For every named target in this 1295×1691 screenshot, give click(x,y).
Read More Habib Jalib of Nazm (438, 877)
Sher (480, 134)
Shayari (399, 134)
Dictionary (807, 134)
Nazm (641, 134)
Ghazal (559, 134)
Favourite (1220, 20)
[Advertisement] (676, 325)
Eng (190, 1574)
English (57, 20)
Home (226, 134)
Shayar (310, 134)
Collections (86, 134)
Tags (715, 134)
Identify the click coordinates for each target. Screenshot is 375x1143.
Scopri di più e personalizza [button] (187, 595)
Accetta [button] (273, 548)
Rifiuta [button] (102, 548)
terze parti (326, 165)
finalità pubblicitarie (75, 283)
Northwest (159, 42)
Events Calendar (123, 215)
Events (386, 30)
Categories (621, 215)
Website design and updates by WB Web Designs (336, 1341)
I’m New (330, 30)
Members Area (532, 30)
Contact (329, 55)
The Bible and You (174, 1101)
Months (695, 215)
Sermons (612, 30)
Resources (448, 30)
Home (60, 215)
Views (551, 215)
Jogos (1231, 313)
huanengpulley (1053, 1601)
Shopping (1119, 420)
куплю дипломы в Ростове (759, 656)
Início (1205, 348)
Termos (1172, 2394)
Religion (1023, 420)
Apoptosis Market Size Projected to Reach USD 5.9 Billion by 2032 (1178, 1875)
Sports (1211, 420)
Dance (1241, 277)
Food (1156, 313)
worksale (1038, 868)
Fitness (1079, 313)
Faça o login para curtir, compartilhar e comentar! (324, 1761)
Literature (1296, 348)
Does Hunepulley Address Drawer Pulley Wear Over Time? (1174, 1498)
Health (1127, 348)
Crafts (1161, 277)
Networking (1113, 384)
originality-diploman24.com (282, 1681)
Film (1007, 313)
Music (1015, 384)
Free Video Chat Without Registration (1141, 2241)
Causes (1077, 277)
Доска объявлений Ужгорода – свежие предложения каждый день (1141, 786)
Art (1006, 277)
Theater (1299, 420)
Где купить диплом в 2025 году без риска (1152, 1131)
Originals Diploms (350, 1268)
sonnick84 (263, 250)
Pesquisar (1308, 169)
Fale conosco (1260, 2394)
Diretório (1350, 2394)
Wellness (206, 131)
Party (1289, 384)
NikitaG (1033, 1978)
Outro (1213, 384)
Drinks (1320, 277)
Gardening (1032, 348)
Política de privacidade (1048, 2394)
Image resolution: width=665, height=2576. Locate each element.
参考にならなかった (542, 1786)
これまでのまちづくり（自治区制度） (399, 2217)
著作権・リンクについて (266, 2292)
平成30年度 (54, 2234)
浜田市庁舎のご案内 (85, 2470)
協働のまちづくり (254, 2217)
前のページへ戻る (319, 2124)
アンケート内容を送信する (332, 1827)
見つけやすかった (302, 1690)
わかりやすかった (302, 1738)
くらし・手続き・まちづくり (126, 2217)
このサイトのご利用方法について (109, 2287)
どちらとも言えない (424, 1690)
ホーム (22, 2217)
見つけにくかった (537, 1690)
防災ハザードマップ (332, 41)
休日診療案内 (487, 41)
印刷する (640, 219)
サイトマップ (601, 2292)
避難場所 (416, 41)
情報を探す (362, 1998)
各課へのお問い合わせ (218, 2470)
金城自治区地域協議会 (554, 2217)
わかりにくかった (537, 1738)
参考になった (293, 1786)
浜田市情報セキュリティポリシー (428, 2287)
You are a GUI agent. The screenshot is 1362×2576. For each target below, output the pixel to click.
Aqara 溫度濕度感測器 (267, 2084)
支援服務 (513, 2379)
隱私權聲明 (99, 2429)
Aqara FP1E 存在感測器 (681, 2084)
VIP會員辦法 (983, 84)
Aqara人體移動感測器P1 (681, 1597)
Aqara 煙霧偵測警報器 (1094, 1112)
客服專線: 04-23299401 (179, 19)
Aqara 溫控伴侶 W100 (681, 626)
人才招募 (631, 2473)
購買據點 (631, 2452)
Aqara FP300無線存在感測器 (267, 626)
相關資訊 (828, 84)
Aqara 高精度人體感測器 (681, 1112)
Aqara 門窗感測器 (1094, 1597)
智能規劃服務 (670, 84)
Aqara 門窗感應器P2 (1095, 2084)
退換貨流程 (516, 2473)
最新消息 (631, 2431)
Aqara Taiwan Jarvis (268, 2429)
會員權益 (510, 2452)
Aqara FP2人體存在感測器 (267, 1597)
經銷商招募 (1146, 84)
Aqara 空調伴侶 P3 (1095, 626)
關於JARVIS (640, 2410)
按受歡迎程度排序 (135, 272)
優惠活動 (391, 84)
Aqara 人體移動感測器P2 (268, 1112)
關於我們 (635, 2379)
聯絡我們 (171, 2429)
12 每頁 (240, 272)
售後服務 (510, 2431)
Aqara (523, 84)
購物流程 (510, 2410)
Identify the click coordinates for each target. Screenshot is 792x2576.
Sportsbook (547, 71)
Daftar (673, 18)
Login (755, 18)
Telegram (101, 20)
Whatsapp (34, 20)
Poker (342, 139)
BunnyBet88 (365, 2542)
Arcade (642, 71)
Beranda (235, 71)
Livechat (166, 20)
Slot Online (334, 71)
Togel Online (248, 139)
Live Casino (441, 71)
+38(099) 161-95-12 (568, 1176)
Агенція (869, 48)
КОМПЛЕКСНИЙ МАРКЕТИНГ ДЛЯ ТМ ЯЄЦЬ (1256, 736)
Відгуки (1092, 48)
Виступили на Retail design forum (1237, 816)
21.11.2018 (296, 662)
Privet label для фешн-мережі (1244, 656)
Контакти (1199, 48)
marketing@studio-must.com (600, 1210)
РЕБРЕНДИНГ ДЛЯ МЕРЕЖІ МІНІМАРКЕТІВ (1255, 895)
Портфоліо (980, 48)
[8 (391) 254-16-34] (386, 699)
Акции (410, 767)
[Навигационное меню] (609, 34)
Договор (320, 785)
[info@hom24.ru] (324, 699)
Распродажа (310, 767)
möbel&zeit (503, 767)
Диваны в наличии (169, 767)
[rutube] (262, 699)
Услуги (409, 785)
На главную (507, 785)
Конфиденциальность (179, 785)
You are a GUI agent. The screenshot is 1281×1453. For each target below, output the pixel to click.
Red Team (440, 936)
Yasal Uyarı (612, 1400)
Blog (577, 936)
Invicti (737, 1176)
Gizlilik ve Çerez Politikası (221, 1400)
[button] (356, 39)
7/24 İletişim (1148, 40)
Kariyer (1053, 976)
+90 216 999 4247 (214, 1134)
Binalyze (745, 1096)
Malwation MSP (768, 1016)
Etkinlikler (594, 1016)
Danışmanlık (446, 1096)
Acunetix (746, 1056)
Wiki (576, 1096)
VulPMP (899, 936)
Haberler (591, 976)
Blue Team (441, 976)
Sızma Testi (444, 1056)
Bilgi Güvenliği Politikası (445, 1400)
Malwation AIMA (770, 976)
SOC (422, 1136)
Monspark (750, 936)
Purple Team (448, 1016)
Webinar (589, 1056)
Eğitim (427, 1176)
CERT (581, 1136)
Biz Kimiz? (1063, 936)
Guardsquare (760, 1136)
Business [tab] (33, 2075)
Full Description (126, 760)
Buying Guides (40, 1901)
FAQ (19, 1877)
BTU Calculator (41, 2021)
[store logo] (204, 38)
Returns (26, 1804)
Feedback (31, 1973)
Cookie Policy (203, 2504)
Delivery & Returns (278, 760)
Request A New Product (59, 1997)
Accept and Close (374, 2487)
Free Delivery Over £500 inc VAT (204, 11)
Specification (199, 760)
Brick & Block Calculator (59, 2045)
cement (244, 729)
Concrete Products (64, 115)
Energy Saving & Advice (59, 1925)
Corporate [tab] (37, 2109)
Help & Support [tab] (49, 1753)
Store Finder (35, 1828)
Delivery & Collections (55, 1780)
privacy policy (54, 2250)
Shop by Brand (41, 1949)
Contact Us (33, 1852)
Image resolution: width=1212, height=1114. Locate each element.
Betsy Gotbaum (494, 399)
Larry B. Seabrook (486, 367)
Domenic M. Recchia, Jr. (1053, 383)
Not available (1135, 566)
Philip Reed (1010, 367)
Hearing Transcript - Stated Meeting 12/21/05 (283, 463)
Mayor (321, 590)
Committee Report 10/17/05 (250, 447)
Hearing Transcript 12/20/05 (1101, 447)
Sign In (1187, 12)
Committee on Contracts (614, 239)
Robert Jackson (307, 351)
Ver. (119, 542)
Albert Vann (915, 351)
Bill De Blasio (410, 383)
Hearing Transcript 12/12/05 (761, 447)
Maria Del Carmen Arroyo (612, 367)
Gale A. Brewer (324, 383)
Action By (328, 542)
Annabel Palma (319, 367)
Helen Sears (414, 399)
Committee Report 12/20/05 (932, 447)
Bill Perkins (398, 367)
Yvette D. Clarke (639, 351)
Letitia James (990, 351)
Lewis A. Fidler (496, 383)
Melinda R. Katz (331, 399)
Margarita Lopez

**REQUIRED TASK**
Repeat the records word for word, starting at the line that contains "Beranda (235, 71)" and ending at the line that contains "4247 (214, 1134)", with both of those lines included.

**EXPECTED ANSWER**
Beranda (235, 71)
Livechat (166, 20)
Slot Online (334, 71)
Togel Online (248, 139)
Live Casino (441, 71)
+38(099) 161-95-12 (568, 1176)
Агенція (869, 48)
КОМПЛЕКСНИЙ МАРКЕТИНГ ДЛЯ ТМ ЯЄЦЬ (1256, 736)
Відгуки (1092, 48)
Виступили на Retail design forum (1237, 816)
21.11.2018 (296, 662)
Privet label для фешн-мережі (1244, 656)
Контакти (1199, 48)
marketing@studio-must.com (600, 1210)
РЕБРЕНДИНГ ДЛЯ МЕРЕЖІ МІНІМАРКЕТІВ (1255, 895)
Портфоліо (980, 48)
[8 (391) 254-16-34] (386, 699)
Акции (410, 767)
[Навигационное меню] (609, 34)
Договор (320, 785)
[info@hom24.ru] (324, 699)
Распродажа (310, 767)
möbel&zeit (503, 767)
Диваны в наличии (169, 767)
[rutube] (262, 699)
Услуги (409, 785)
На главную (507, 785)
Конфиденциальность (179, 785)
You are a GUI agent. The screenshot is 1281×1453. For each target below, output the pixel to click.
Red Team (440, 936)
Yasal Uyarı (612, 1400)
Blog (577, 936)
Invicti (737, 1176)
Gizlilik ve Çerez Politikası (221, 1400)
[button] (356, 39)
7/24 İletişim (1148, 40)
Kariyer (1053, 976)
+90 216 999 4247 (214, 1134)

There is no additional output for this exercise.